Операция закончилась. Она состоялась вчера. Ее делал доктор Вилсон, ему ассистировали два других хирурга. По словам мистера Вилсона, она прошла довольно успешно, но папа пока еще ничего не видит. Все дело заняло ровно четверть часа и оказалось не простой процедурой, описанной мистером Вилсоном, а более сложной операцией по удалению всей катаракты. Первый метод он совсем не одобряет. Папа проявил неслыханное терпение и мужество, что, как мне показалось, удивило хирурга. Я все время находилась в операционной, так как это было его желанием; разумеется, я не проронила ни слова и не пошевельнулась, пока все не закончилось, и кроме того, я чувствовала, что чем меньше я разговариваю или с папой или с хирургом, тем лучше. Сейчас папа лежит в постели в темной комнате, и в течение четырех дней его нельзя беспокоить, он должен как можно меньше говорить сам, и с ним следует разговаривать как можно меньше. Я очень признательна тебе за твое письмо и добрый совет, который меня совершенно успокоил, так как я обнаружила, что устроила все почти так, как ты предлагаешь. Раз твоя теория совпадает с моей практикой, я уверена, что практика верная. Надеюсь, что скоро мистер Вилсон позволит мне обходиться без сиделки; она вполне хорошая, в этом нет сомнений, но какая-то слишком угодливая, и ей, по правде говоря, не очень-то можно доверять, и все же в некоторых делах мне пришлось довериться ей…
Я от души позабавилась твоим рассказом о флирте Х., но и немного расстроилась. Я полагаю, что Природа предназначала его для чего-то большего, чем тратить свое время, разбивая сердца бедным праздным старым девам. Девушки, к сожалению, не могут не влюбиться в него и в таких, как он, потому что, в то время как их ум в основном ничем не занят, их чувства девственны и, следовательно, свежи и зелены, а он, напротив, уже испытал изрядную долю удовольствий и может безнаказанно развлекаться, терзая других. Такое положение дел несправедливо, эта партия играется не на равных. Жаль, что не в моих силах вдохнуть в души этих жертв немного тихой гордости, исцеляющего сознания своего превосходства (ведь они выше его, так как чище), укрепляющей решимости сносить то, что происходит в настоящий момент, и дожидаться конца. Если бы все девственное общество N. обнаружило в себе и поддерживало эти чувства, он сразу был бы вынужден перестать хорохориться перед ними. К счастью, возможно, их чувства не столь пылки, как можно подумать, и копья этого джентльмена, следовательно, не оставляют столь глубоких ран, как он того желает. Надеюсь, что это так».

▶ **Записанные данные**
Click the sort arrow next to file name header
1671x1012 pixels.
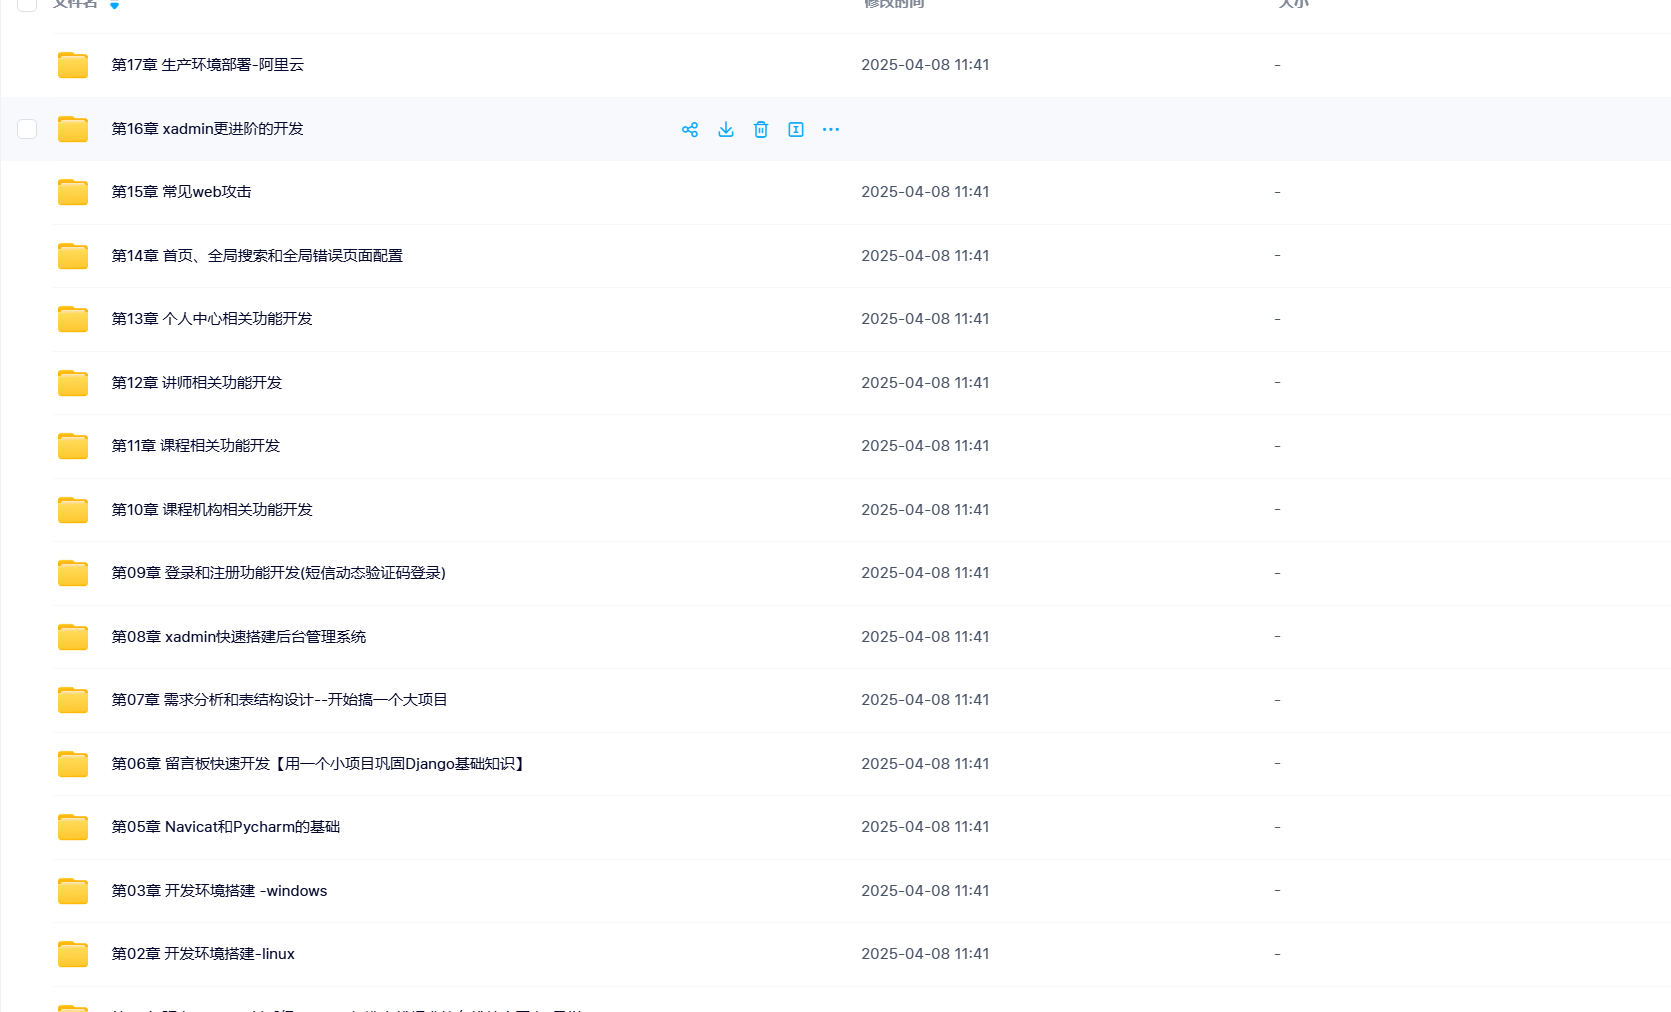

▶ **Задание**
Перепечатайте весь фрагмент страницы, ничего в нем не меняя.

▶ **Ответ**
Операция закончилась. Она состоялась вчера. Ее делал доктор Вилсон, ему ассистировали два других хирурга. По словам мистера Вилсона, она прошла довольно успешно, но папа пока еще ничего не видит. Все дело заняло ровно четверть часа и оказалось не простой процедурой, описанной мистером Вилсоном, а более сложной операцией по удалению всей катаракты. Первый метод он совсем не одобряет. Папа проявил неслыханное терпение и мужество, что, как мне показалось, удивило хирурга. Я все время находилась в операционной, так как это было его желанием; разумеется, я не проронила ни слова и не пошевельнулась, пока все не закончилось, и кроме того, я чувствовала, что чем меньше я разговариваю или с папой или с хирургом, тем лучше. Сейчас папа лежит в постели в темной комнате, и в течение четырех дней его нельзя беспокоить, он должен как можно меньше говорить сам, и с ним следует разговаривать как можно меньше. Я очень признательна тебе за твое письмо и добрый совет, который меня совершенно успокоил, так как я обнаружила, что устроила все почти так, как ты предлагаешь. Раз твоя теория совпадает с моей практикой, я уверена, что практика верная. Надеюсь, что скоро мистер Вилсон позволит мне обходиться без сиделки; она вполне хорошая, в этом нет сомнений, но какая-то слишком угодливая, и ей, по правде говоря, не очень-то можно доверять, и все же в некоторых делах мне пришлось довериться ей…
Я от души позабавилась твоим рассказом о флирте Х., но и немного расстроилась. Я полагаю, что Природа предназначала его для чего-то большего, чем тратить свое время, разбивая сердца бедным праздным старым девам. Девушки, к сожалению, не могут не влюбиться в него и в таких, как он, потому что, в то время как их ум в основном ничем не занят, их чувства девственны и, следовательно, свежи и зелены, а он, напротив, уже испытал изрядную долю удовольствий и может безнаказанно развлекаться, терзая других. Такое положение дел несправедливо, эта партия играется не на равных. Жаль, что не в моих силах вдохнуть в души этих жертв немного тихой гордости, исцеляющего сознания своего превосходства (ведь они выше его, так как чище), укрепляющей решимости сносить то, что происходит в настоящий момент, и дожидаться конца. Если бы все девственное общество N. обнаружило в себе и поддерживало эти чувства, он сразу был бы вынужден перестать хорохориться перед ними. К счастью, возможно, их чувства не столь пылки, как можно подумать, и копья этого джентльмена, следовательно, не оставляют столь глубоких ран, как он того желает. Надеюсь, что это так».